Rumpole defended not only his clients, but his sterling ethics from his earliest days at the Old Bailey until his recent retirement, having studiously avoided many notable pitfalls such as being named a Queer Customer or an appointment as a circus judge. Given the shameful performance of squire Lubet old Rumpole also dodged another sinkhole of professional vice -- academia.
"The book was written at the cusp of change. It takes hateful acts and reminds us of the need to uphold certain civic virtues, yes the rule of law, but also a shared humanity. It is rather uncompromising in this lesson. That might make it seem rather cartoonish in this time of no certain virtues and an unravelling social fabric."

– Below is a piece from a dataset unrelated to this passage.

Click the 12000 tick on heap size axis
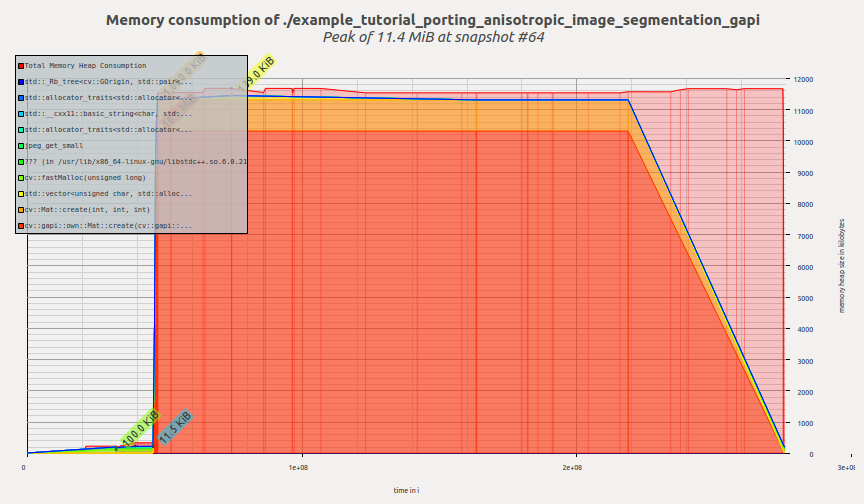The image size is (864, 504). tap(803, 79)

Did you read my article? It goes through the book methodically and makes a point that you are not confronting. And it seems cartoonish now. If you don't know why I'm saying that...

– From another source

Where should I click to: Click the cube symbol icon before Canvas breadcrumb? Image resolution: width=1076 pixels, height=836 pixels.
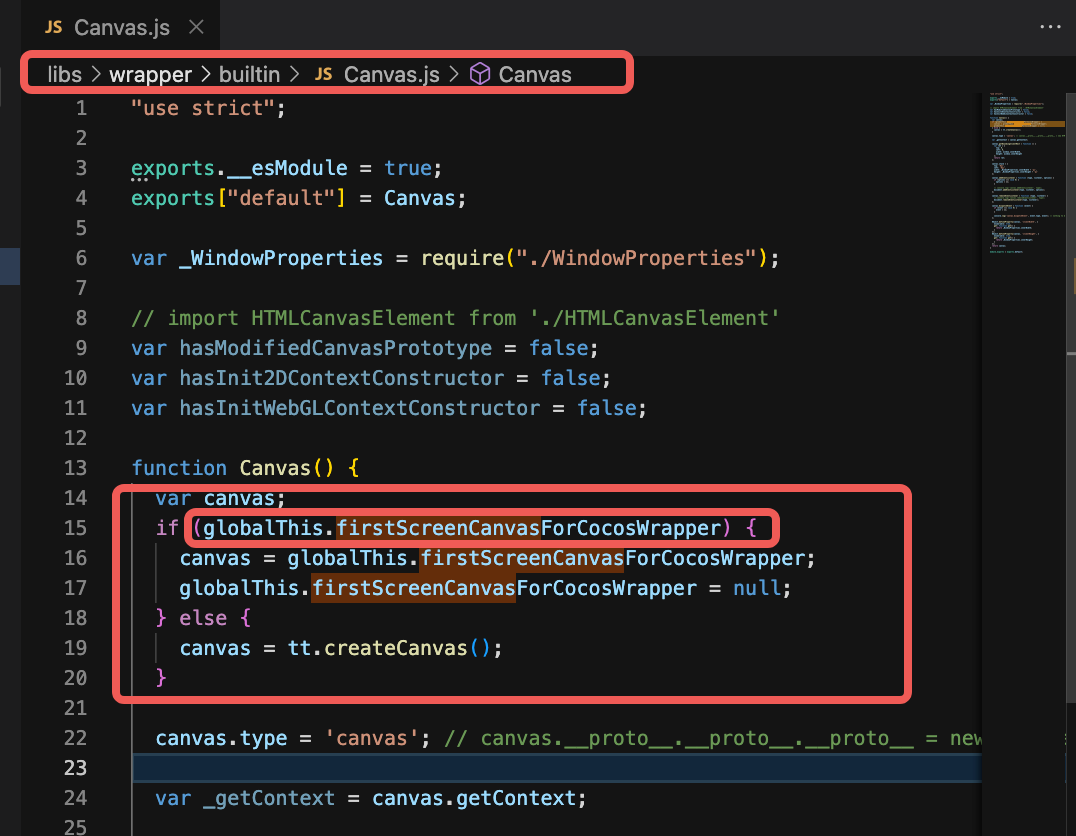(480, 74)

I'll copy a key part from the article.
"That Mayella’s injuries were on her right side, that her father is left handed, and that Tom’s left arm is so entirely useless it slips off the Bible as he is taking the oath, clearly establish Harper Lee’s overeagerness to assure us that Tom is innocent and to squelch any speculation to the contrary. (Professor Lubet breaks free of the author’s firm hold.) The author’s decision to forgo the usual subtleties of the novelist’s art undermines attempts at assessing Atticus’s legal skills. Indeed, Lee’s cartoonishly overdone evidence generates its own difficulties: Tom’s left arm is an entire foot shorter than his right arm and it hangs “dead at his side” and dangles a hand so shrivelled that Scout detects its inutility from the balcony, yet Atticus is able to trap both Bob Ewell and Mayella into testifying in a way that would require Tom to have an effective left arm, as if they had never laid eyes on him. Given this glaring lapse in the evidence, it is not surprising that Professor Lubet can pry a number of holes in the evidence and construct an interpretation that Tom is guilty, but I would still maintain that Atticus can be credited with an absolute belief that Tom is innocent and that readers entering Lee’s simplified moral world are compelled to adopt this belief as well."
Oddly enough, Atticus Finch, despite his big, mean questions, was the only person in the court room who actually was willing to give a damn to give her a chance to get out of the situation with her father. All she had to do was tell the truth.
On the contrary, in "A Time To Kill" John Grisham's lawyer successfully defends a man who in fact & deed did murder his victim. In front of witnesses, IIRC.
I should have written: "Then Harper Lee would have had no book."
Or not the one she wanted.
The thing I always dislike is that, everyone KNOWS that Mayella is being abused. It's not a shock to the court. Tom's statement that she says what her father does to her doesn't count; no one notices or raises an eye brow.
Her father's there after Tom leaves; no one questions any of it. Because everyone suspects what's going on.
That, I think, would be an interesting feminist take on the story. Why does no one step in to protect Mayella from her father, and the only two men who treat her with any respect [Tom in trying to get away/not take advantage of her, and Atticus, in actually trying to help her tell her story] treated the way they are?
"The essay considers a previously unasked question: What if Mayella was telling the truth?"
What if Atticus told the kids to go ahead and play with that dog?
What if the kids weren't human, but the spawn of alien invaders?
What if the accused at the trial was Mayella's father, but it turned out he was half black?
What if Vogons descended on the earth in Chapter 1 and destroyed the entire planet?
Anyone can play such games. It is not a new, nor a useful, form of lit crit, but rather more like mental masturbation.